Consigna 1: Copia de la crónica sobre Almaguer el fragmento que comienza con "POR:Juan Carlos Pino" y sigue hasta "erizaba la piel.".
Consigna 2:
Responde según la crónica sobre Almaguer:
(a) ¿Cuánto tiempo abarca la historia de Almaguer?
(b) ¿De qué institución eran estudiantes los niños, niñas y adolescentes de la Semana Cultural?
(c) ¿En qué momento del día llegó quien narra?

Bloque de texto:
>>>>>

POR:Juan Carlos Pino Correa
Ya era de noche cuando llegué. En el patio principal un grupo de adolescentes bailaba en armónica coreografía mientras la música palpitaba seductora en el aire frío del Sur.
A su alrededor, desde los corredores y desde el segundo piso, hombres, mujeres y niños de piel cobriza observaban expectantes... Aplausos por doquier, sonrisas, alegría, un orgullo diáfano… Acaso también en ese instante afloraba alguna nostalgia. Luego salieron a escena otros adolescentes y jóvenes, algunos niños, y entre canciones, revistas de gimnasia y danzas, la noche se colmó de una magia que yo ya había sentido en otro tiempo, hace décadas, y que volvía a resurgir ahora y me erizaba la piel.
Almaguer me había erizado la piel muchas veces y por mil motivos En su historia de cuatro siglos y medio hay bonanzas diversas, terremotos, violencias, visiones delirantes, mitos de gloria y de caídas, tomas guerrilleras, relatos fantasmagóricos. Tal vez por eso las tristezas, los dolores, las desesperanzas de una estirpe agobiada por las tragedias se me enconaron en el alma y no puedo en mis escritos evitar un tono sombrío para referirme al Sur entrañable. Pero esta vez los estremecimientos eran diferentes. Sentía en niños, niñas y adolescentes —estudiantes de la Normal Superior Santa Clara o invitados de otros colegios del Macizo a su Semana Cultural— un hálito de regocijo, de libertad, como si por un instante la inclemencia del mundo no pudiera tocarlos. Tampoco la inclemencia los tocó al día siguiente al componer trovas o parodias bajo el agobiante sol de lo frío o cuando en los corredores del claustro hicieron sus exposiciones artísticas o mostraron sus experimentos de física y de química con la suficiencia de unos expertos.

<<<<<

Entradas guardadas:
>>>>>

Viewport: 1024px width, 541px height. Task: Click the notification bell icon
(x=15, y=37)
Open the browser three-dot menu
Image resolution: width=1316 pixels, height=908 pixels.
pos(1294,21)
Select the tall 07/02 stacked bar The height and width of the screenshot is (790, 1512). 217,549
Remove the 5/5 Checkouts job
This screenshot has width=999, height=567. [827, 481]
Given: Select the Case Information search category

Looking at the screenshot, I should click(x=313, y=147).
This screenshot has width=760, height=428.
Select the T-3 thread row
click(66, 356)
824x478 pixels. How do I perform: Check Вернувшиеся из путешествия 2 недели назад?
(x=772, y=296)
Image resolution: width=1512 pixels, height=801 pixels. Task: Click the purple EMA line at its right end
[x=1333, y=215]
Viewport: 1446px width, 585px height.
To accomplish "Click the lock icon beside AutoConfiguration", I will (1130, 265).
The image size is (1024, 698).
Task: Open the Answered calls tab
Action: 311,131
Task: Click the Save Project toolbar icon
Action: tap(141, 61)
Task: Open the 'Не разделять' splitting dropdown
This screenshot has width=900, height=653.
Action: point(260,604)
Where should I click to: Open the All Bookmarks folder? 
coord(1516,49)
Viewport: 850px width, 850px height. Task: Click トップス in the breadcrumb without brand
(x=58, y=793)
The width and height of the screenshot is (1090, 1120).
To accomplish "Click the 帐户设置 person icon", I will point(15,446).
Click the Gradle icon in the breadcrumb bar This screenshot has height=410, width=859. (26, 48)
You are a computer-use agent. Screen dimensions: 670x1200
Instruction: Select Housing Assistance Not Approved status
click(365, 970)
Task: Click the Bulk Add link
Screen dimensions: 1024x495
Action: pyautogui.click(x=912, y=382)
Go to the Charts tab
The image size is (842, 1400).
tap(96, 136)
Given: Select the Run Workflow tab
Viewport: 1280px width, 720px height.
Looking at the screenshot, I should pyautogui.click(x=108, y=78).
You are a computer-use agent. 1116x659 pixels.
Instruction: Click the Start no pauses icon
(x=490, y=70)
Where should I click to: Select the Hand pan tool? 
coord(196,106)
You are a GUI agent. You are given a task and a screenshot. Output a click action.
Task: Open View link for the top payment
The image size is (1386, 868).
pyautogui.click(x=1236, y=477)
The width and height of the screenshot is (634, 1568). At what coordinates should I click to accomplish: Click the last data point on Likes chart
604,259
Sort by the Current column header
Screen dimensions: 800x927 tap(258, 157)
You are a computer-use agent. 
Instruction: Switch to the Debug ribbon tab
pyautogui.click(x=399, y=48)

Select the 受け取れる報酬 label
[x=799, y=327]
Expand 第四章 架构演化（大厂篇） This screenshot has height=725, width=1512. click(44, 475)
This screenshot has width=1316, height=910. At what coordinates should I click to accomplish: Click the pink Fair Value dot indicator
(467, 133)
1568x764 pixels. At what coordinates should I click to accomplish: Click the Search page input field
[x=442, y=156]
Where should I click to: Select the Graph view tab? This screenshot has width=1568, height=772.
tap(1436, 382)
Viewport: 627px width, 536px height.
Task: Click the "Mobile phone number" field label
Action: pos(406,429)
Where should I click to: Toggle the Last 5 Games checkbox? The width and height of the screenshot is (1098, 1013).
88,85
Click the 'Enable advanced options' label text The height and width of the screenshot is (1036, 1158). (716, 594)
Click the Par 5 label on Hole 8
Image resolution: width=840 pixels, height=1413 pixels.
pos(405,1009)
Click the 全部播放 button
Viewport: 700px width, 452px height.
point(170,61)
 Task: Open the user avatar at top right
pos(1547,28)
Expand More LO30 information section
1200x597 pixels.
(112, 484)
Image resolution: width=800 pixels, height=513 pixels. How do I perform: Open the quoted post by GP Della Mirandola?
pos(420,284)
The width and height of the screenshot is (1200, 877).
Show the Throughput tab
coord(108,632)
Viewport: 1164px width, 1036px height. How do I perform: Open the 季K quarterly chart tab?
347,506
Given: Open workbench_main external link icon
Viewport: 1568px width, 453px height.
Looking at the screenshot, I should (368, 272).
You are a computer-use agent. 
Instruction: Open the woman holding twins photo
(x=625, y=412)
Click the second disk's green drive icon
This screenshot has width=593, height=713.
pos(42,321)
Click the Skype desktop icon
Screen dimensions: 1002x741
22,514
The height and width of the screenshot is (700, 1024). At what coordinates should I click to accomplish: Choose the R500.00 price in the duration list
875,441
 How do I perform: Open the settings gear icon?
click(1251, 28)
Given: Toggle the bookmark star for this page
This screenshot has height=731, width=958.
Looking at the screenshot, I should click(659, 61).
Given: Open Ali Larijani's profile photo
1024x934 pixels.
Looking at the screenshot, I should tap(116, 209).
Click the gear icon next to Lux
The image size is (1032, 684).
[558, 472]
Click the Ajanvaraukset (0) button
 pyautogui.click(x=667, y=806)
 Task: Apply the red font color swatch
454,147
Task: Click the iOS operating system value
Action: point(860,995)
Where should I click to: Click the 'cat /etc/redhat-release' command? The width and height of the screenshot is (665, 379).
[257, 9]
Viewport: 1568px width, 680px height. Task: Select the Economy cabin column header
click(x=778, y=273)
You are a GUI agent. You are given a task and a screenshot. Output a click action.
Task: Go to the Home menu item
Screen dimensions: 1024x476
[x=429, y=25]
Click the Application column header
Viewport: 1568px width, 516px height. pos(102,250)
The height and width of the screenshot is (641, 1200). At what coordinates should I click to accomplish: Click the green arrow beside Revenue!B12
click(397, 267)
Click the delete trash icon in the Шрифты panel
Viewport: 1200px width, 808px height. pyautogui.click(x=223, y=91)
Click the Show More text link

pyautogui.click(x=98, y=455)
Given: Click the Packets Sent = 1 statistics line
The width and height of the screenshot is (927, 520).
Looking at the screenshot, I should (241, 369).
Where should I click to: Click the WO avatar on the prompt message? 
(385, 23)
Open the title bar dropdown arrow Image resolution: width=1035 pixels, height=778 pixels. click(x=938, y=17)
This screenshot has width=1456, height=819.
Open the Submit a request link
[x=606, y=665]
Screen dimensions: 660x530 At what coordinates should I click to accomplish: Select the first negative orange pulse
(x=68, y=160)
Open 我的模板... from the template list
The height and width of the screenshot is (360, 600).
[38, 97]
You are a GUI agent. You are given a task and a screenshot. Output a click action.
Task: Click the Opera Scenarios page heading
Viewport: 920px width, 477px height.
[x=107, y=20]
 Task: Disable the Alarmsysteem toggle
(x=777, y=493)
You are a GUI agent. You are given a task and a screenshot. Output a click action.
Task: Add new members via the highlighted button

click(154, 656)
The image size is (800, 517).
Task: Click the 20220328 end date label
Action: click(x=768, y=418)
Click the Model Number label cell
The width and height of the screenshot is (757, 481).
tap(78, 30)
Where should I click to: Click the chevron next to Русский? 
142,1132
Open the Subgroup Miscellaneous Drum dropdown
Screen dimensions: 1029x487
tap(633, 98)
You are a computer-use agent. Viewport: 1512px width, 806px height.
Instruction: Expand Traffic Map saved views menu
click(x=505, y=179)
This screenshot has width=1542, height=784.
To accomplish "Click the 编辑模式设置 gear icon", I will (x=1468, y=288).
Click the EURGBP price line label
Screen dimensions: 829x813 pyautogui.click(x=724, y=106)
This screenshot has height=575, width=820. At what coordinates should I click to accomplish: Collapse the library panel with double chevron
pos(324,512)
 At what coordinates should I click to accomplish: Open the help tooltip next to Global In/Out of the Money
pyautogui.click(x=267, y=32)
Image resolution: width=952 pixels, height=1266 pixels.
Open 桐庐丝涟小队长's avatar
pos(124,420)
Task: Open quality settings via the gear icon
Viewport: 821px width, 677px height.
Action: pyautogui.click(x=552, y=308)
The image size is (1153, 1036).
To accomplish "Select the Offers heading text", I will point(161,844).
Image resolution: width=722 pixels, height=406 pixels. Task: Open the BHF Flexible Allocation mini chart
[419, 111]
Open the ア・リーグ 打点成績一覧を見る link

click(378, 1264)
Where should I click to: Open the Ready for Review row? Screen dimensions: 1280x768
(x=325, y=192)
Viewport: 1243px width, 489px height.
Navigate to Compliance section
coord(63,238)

<<<<<

Resultado 1:
POR:Juan Carlos Pino Correa
Ya era de noche cuando llegué. En el patio principal un grupo de adolescentes bailaba en armónica coreografía mientras la música palpitaba seductora en el aire frío del Sur.
A su alrededor, desde los corredores y desde el segundo piso, hombres, mujeres y niños de piel cobriza observaban expectantes... Aplausos por doquier, sonrisas, alegría, un orgullo diáfano… Acaso también en ese instante afloraba alguna nostalgia. Luego salieron a escena otros adolescentes y jóvenes, algunos niños, y entre canciones, revistas de gimnasia y danzas, la noche se colmó de una magia que yo ya había sentido en otro tiempo, hace décadas, y que volvía a resurgir ahora y me erizaba la piel.

Resultado 2:
(a) Cuatro siglos y medio.
(b) De la Normal Superior Santa Clara.
(c) De noche.